Os profissionais utilizaram um respirador que convencionalmente atenderia um único paciente e duplicaram seus conectores. A adaptação é feita na disposição das mangueiras — que, no respirador, tem o mesmo papel da traqueia do paciente. Transformada em um Y, uma mangueira é duplicada nas pontas e faz inspiração pelos dois pacientes em um ponta e expiração para os dois pacientes em outra. Este sistema permite adaptar até quatro pacientes em um aparelho, em caso de necessidade extrema.
— Com duas conexões, é possível obter um padrão respiratório bom, mantendo uma troca gasosa relativamente adequada, perto do ideal para o ser humano — diz Bonazina.
Para que a performance da adaptação seja ainda mais efetiva, é importante que os pacientes que dividirem o mesmo aparelho tenham dinâmica respiratória e porte físico semelhante: peso e altura.
— Se eu colocar dois pacientes no mesmo respirador com níveis de respiração distintos, terei que optar por manter o paciente que está com respiração mais leve. Pois se eu colocá-lo junto com um paciente mais grave, posso agravar o outro, pois vou gerar mais esforço para ele. Terei de igualar os dois.
Bonazina reforça que esta é uma técnica de uso temporário, disponível para o momento em que não houver mais respiradores disponíveis:
— Isso foi algo desenvolvido para situações de guerra. Com o avanço do coronavírus dessa forma e o risco de começar a faltar equipamentos, voltou à tona a discussão desse recurso. Se chegarmos ao extremo aqui, teremos como atender — garante Bonazina.
Nos casos mais graves de infecções por covid-19, não é possível utilizar ventilação de forma manual, porque isso liberaria aerossóis que contaminariam equipes médicas e os ambientes hospitalares. Seria como se o paciente estivesse espirrando ou tossindo, sem qualquer proteção. Por isso, os aparelhos de ventilação são imprescindíveis nas evoluções mais severas da doença.
— Estes aparelhos têm um sistema fechado, tanto de inspiração quanto de expiração. A pessoa fica entubada — explica.
A divisão de um aparelho para quatro pessoas será utilizada apenas um cenário em que o hospital receber, ao mesmo tempo, diversos pacientes com risco de vida. O médico afirma que é “tecnicamente possível, mas não é o recomendado”.

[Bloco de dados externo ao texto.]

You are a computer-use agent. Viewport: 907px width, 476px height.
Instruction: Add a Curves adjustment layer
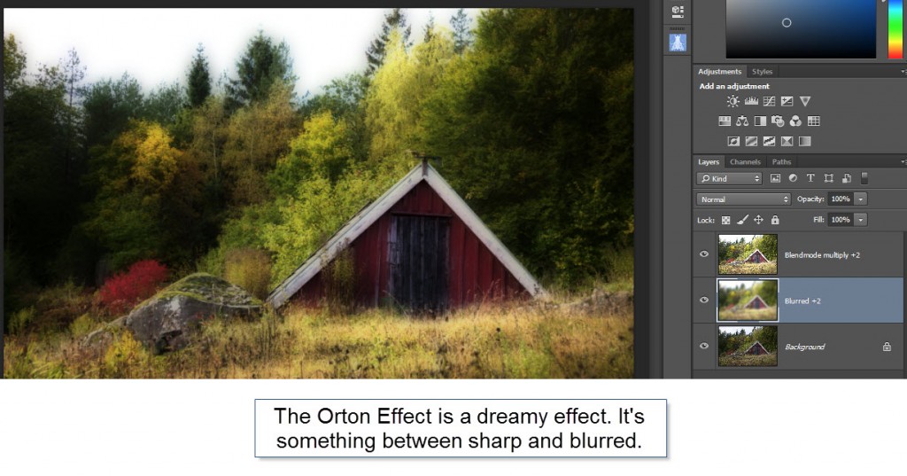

— Se tivermos só 10 respiradores e recebermos entre 30 e 35 pacientes graves, teremos que optar por esta respiração parcial para que se mantenha-os vivos e respirando. Esperamos que não seja necessário.
O Hospital Nossa Senhora das Graças possui 16 respiradores e é a instituição de retaguarda no atendimento a pacientes com coronavírus em Canoas. A referência para a doença na cidade é o Hospital Universitário da Ulbra. Até o final da manhã desta terça-feira (24), o Nossa Senhora das Graças não tinha nenhum paciente com covid-19 internado na UTI.
Presidente da Associação Beneficente São Miguel, entidade responsável pela gestão do Nossa Senhora das Graças, Rafael França, afirma que já começaram as obras de construção de um hospital de campanha no estacionamento da instituição: serão dez leitos de internação e dois semi-intensivos.
O avanço da doença tem gerado um clima de colaboração entre os médicos, garante Bonazina:
— Estamos com um plano de chamar os colegas que não têm tanto traquejo com pacientes mais graves para que eles comecem a trabalhar com pacientes que têm de ser entubados, por exemplo. Eles estão sendo convidados para atuarem na sala vermelha para que possam ser capacitados. A grande maioria de nós vai se contaminar uma hora ou outra e terá que se afastar. Nosso grande medo é que o pessoal se afaste todo ao mesmo tempo, por isso a necessidade de treinamento de todos.